→ **Goal of the exercise**
Rewrite the items below as a two-column CSV with the headers "prompt" and "response", one row per item, each holding its text and its answer in one quoted field with line breaks turned into spaces. Leave the pictures out of the answer.

→ **Extracted records**
======
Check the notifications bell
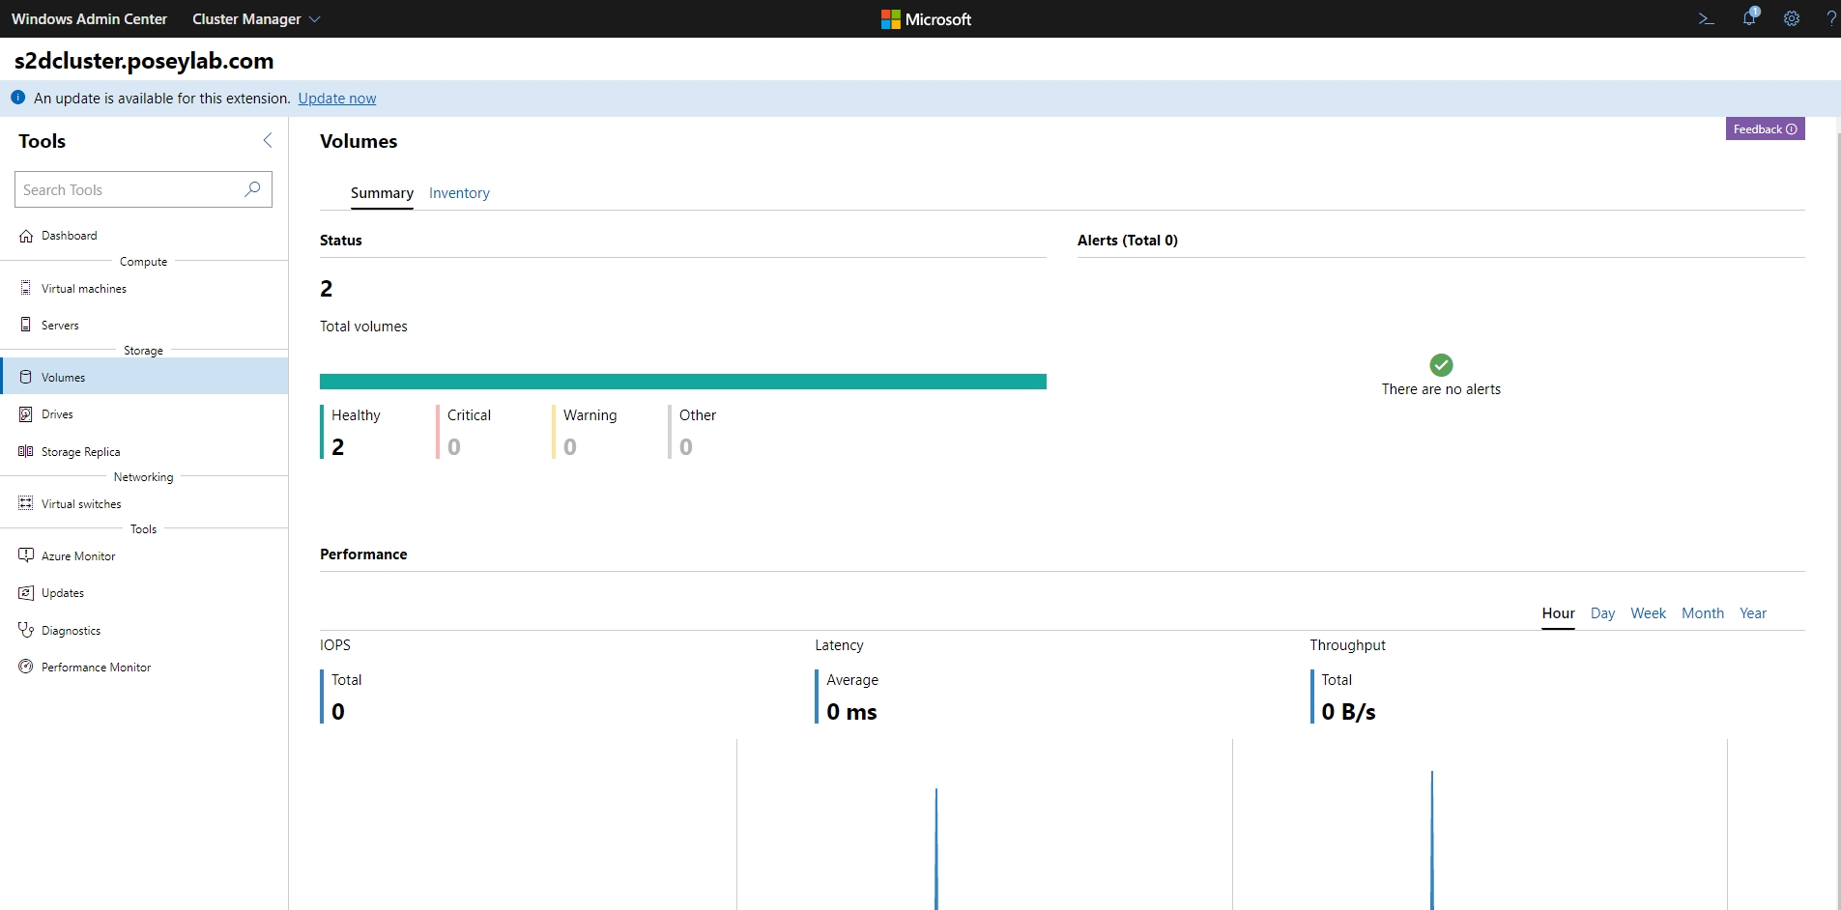Image resolution: width=1841 pixels, height=910 pixels. tap(1749, 18)
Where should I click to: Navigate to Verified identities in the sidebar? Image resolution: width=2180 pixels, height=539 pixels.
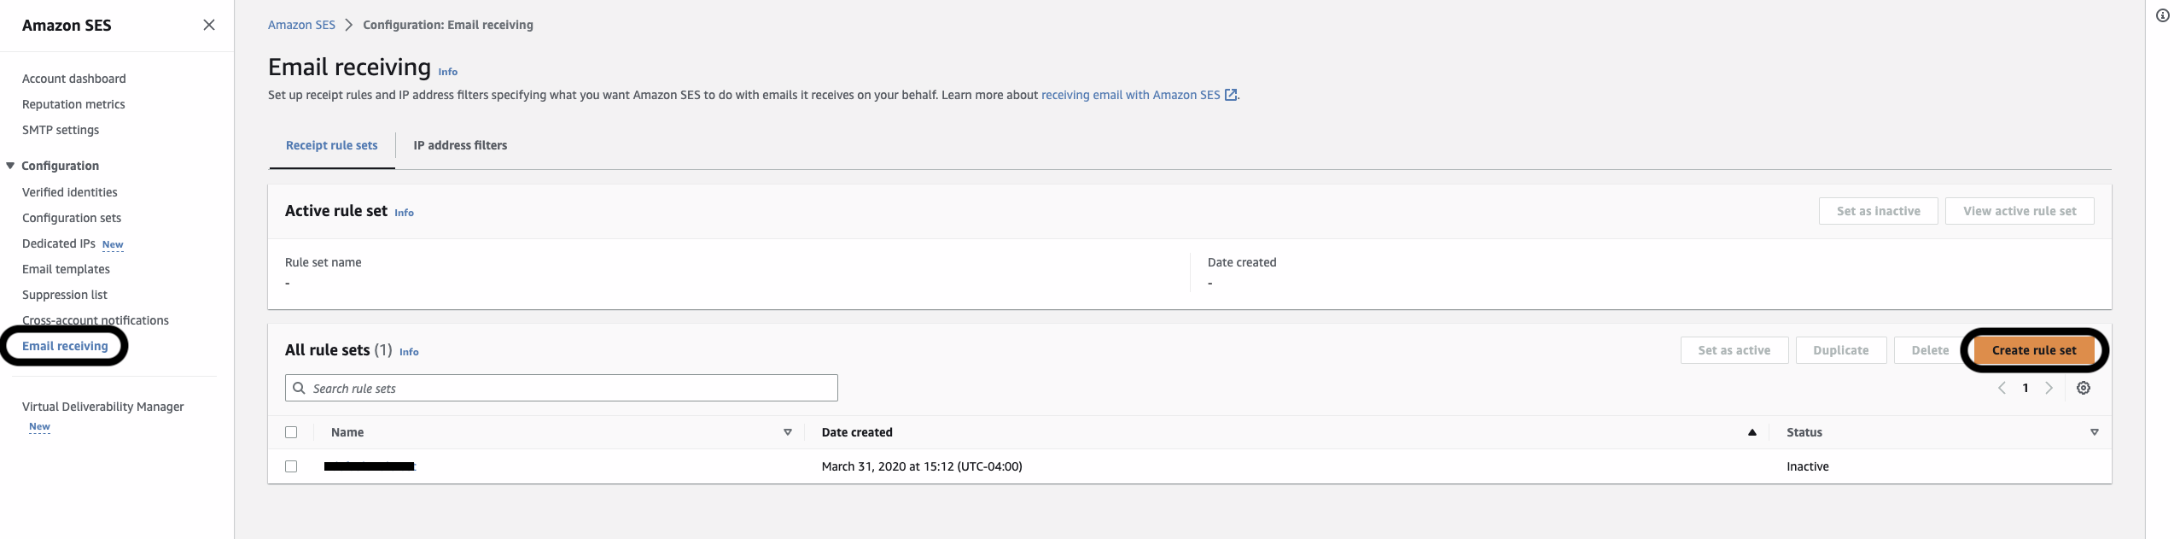point(69,192)
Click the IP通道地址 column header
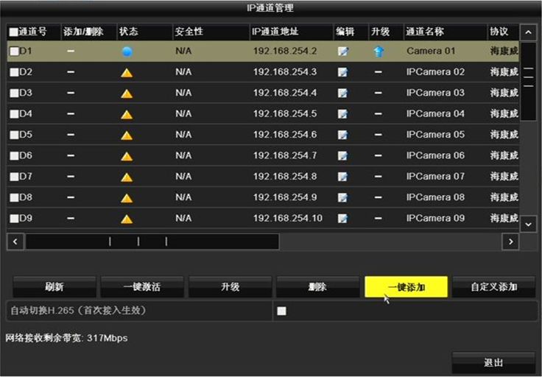Image resolution: width=542 pixels, height=377 pixels. click(274, 32)
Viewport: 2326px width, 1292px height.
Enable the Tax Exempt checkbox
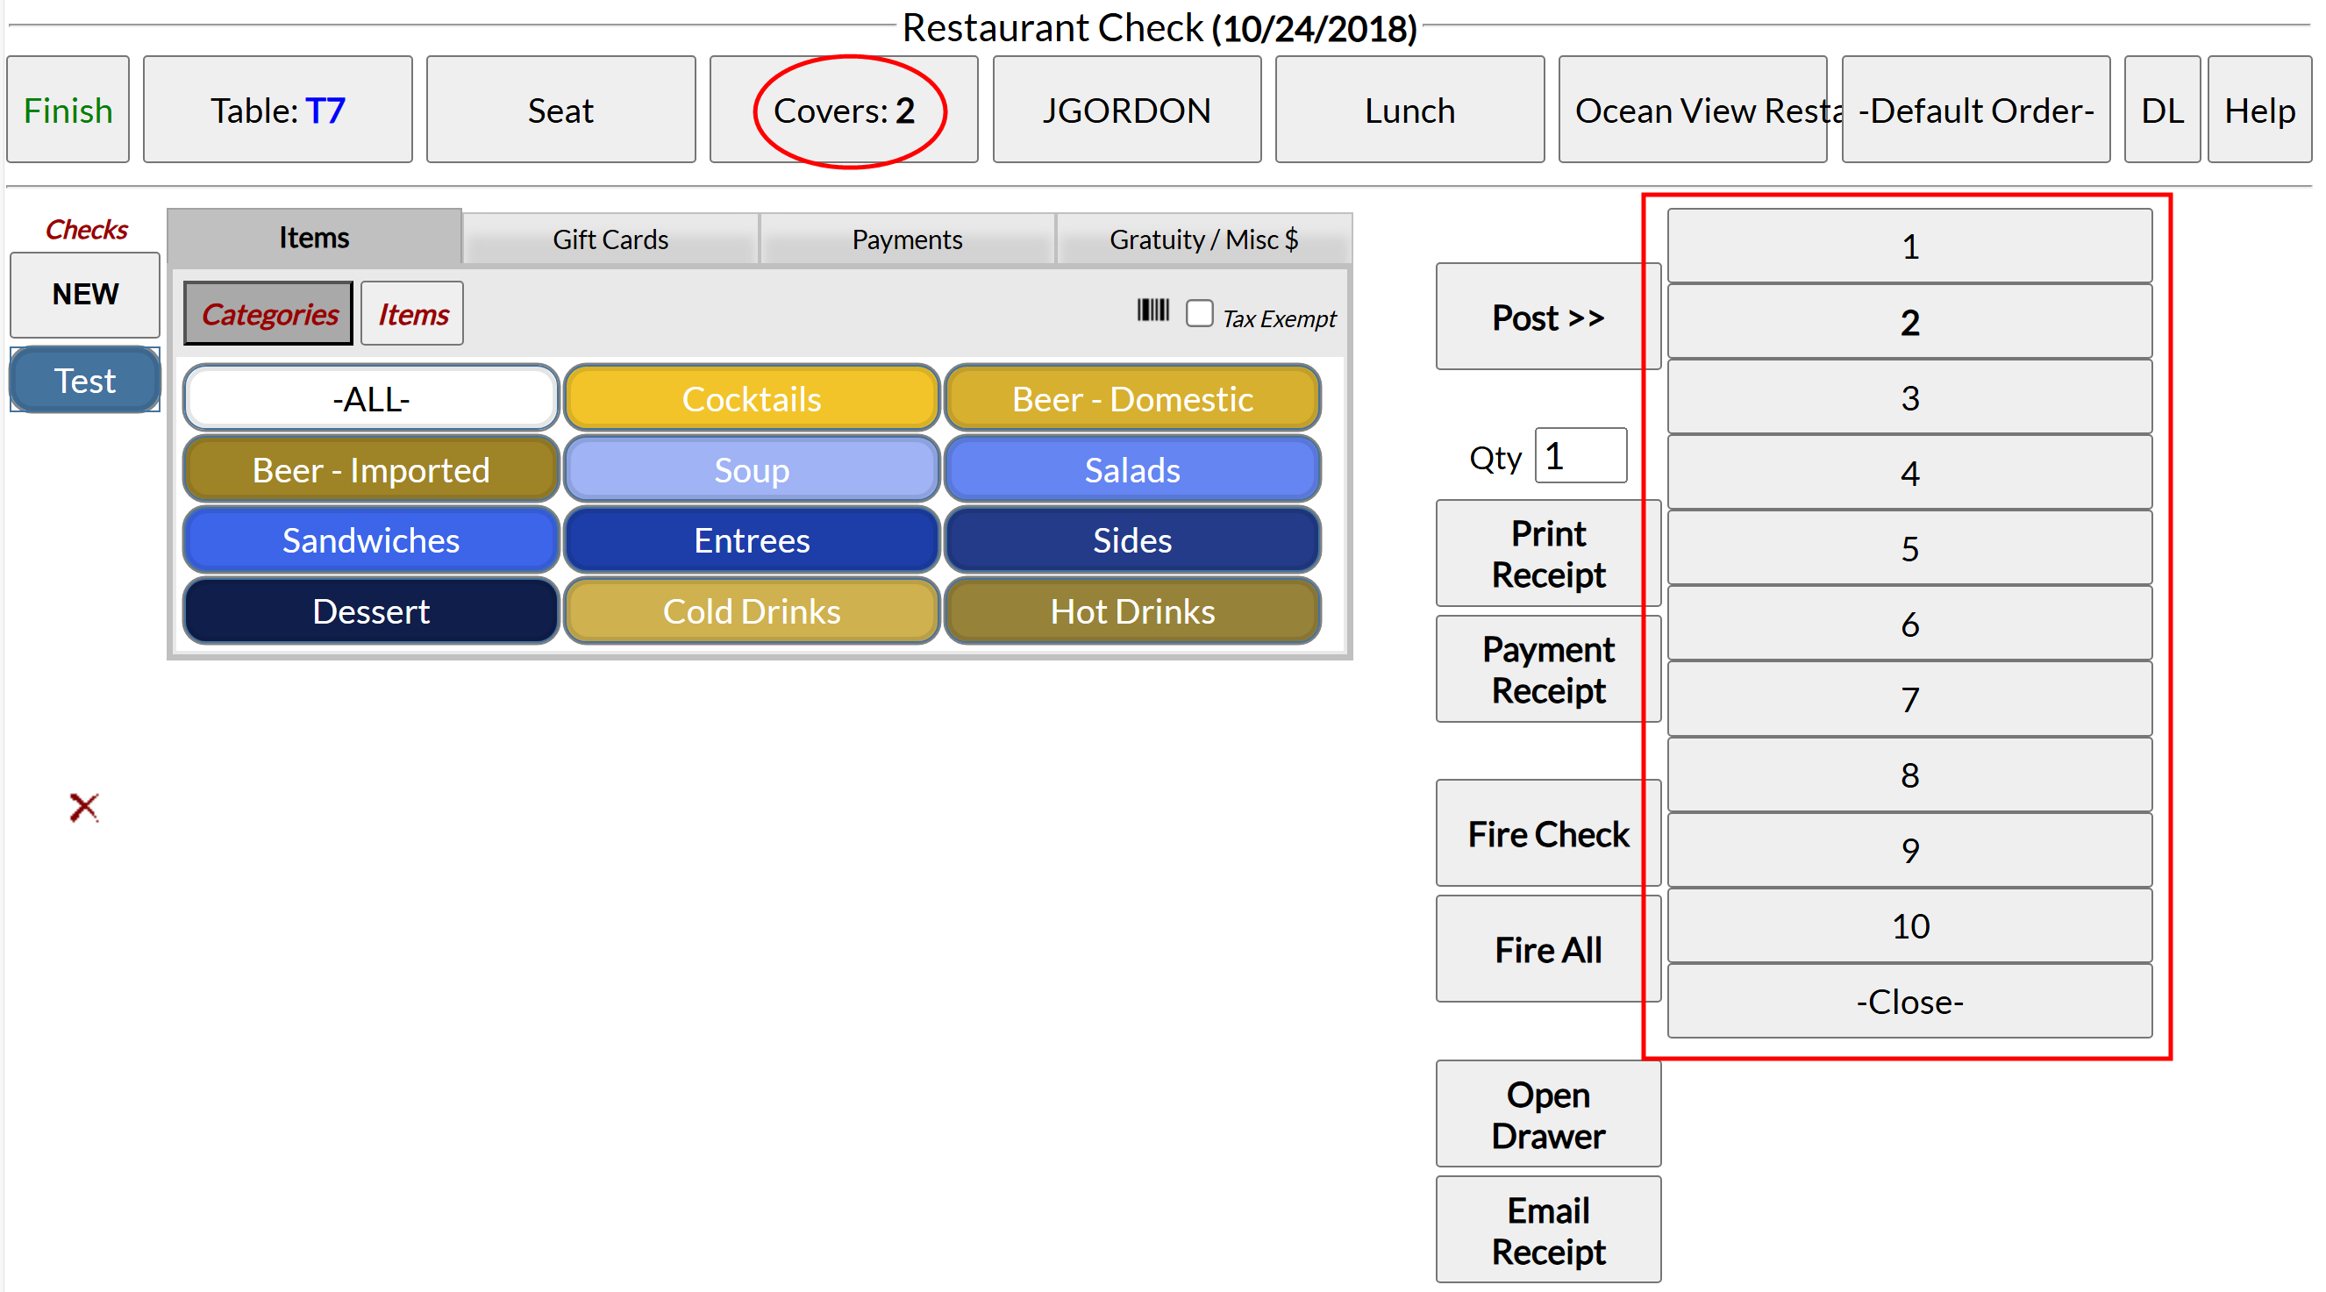(x=1199, y=314)
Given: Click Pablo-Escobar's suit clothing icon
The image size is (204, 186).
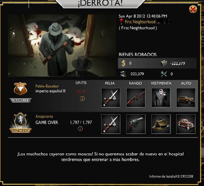Looking at the screenshot, I should click(x=161, y=98).
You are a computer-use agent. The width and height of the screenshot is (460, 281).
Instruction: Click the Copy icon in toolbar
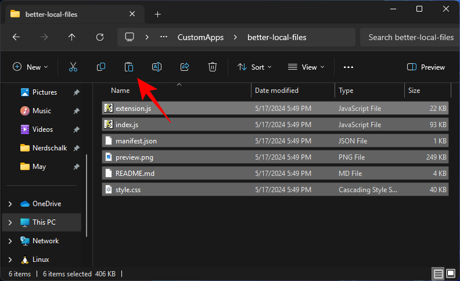(x=101, y=67)
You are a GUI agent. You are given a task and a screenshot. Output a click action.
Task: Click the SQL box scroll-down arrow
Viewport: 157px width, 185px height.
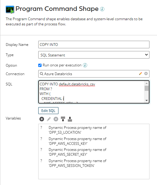pyautogui.click(x=146, y=100)
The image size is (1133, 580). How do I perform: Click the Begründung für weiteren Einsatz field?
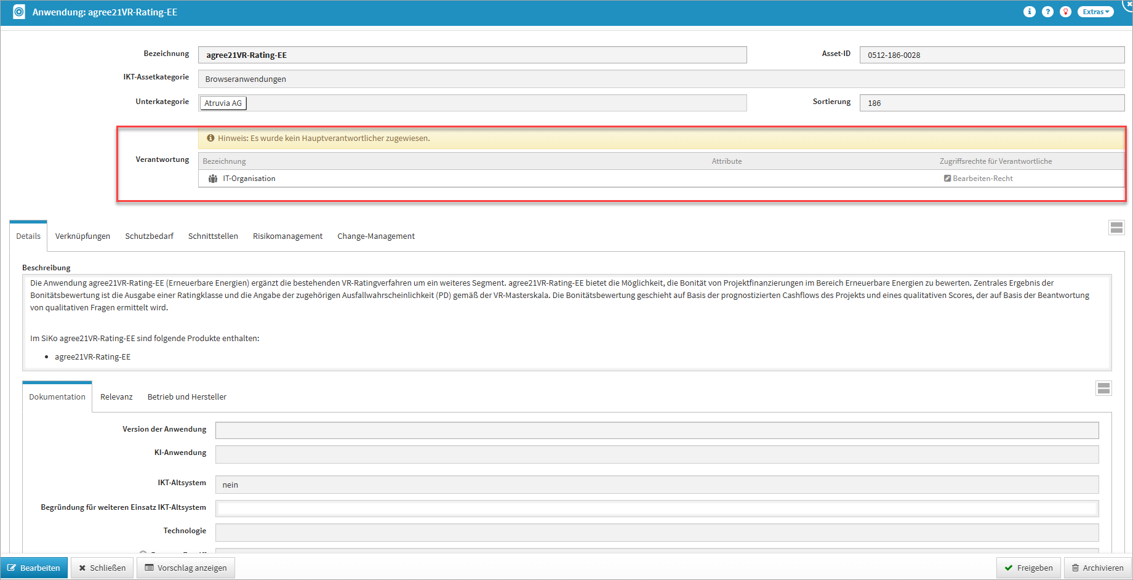click(657, 509)
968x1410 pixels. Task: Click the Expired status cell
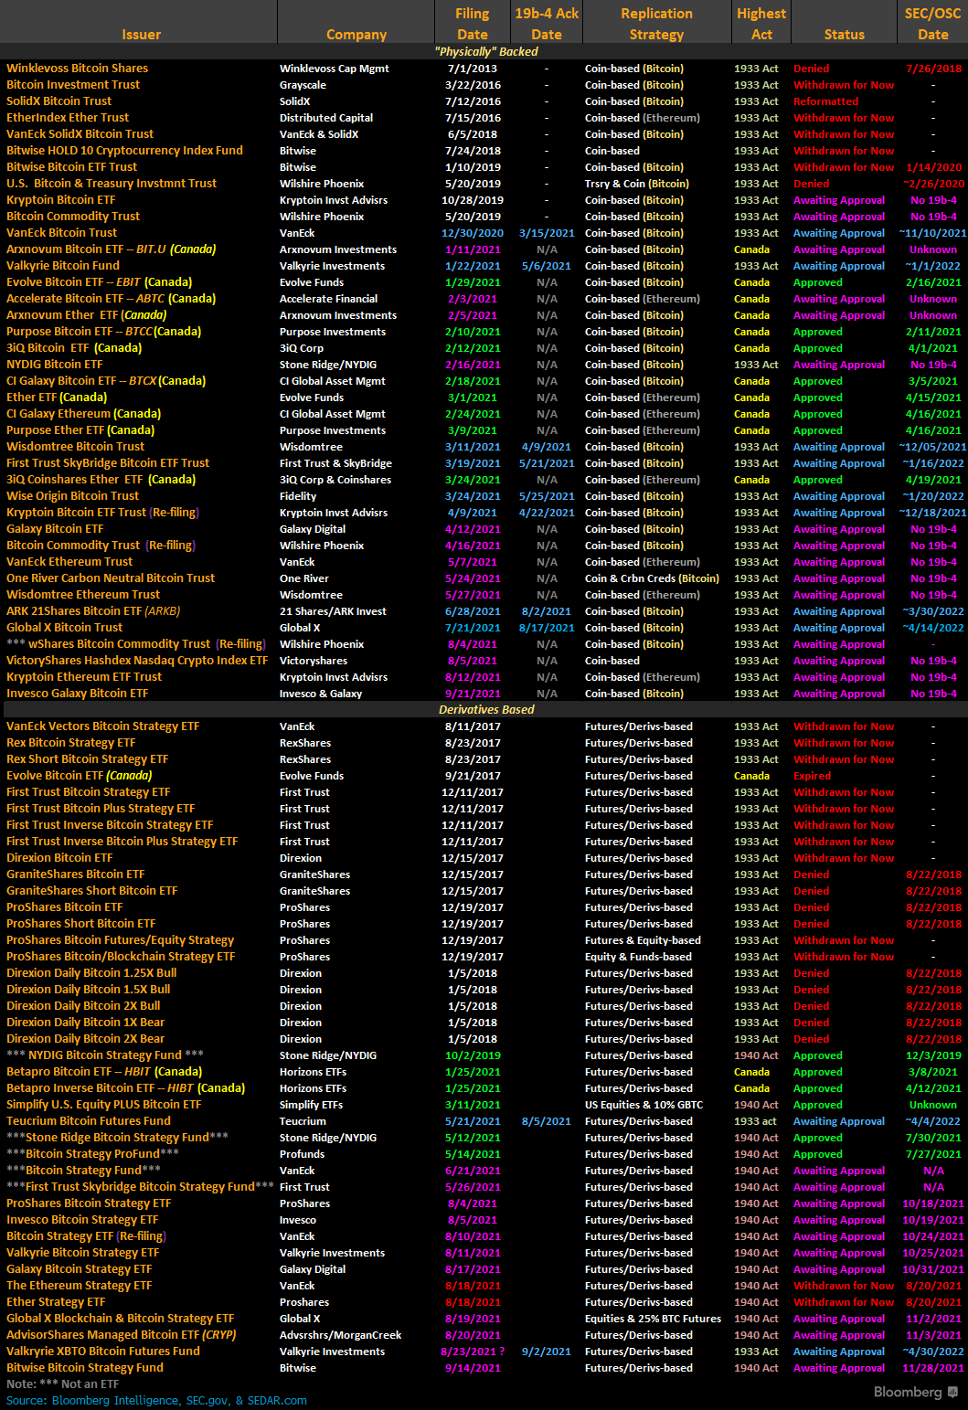click(x=812, y=776)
======
→ **Correct response**
prompt,response
"Check the notifications bell","Image resolution: width=1841 pixels, height=910 pixels. tap(1749, 18)"
"Where should I click to: Navigate to Verified identities in the sidebar? Image resolution: width=2180 pixels, height=539 pixels.","point(69,192)"
"Click the IP通道地址 column header","Image resolution: width=542 pixels, height=377 pixels. click(274, 32)"
"Viewport: 2326px width, 1292px height. Enable the Tax Exempt checkbox","(x=1199, y=314)"
"Given: Click Pablo-Escobar's suit clothing icon The image size is (204, 186).","Looking at the screenshot, I should click(x=161, y=98)."
"You are a computer-use agent. The width and height of the screenshot is (460, 281). Instruction: Click the Copy icon in toolbar","(x=101, y=67)"
"You are a GUI agent. You are given a task and a screenshot. Output a click action. Task: Click the SQL box scroll-down arrow Viewport: 157px width, 185px height.","pyautogui.click(x=146, y=100)"
"The image size is (1133, 580). How do I perform: Click the Begründung für weiteren Einsatz field?","click(657, 509)"
"968x1410 pixels. Task: Click the Expired status cell","click(x=812, y=776)"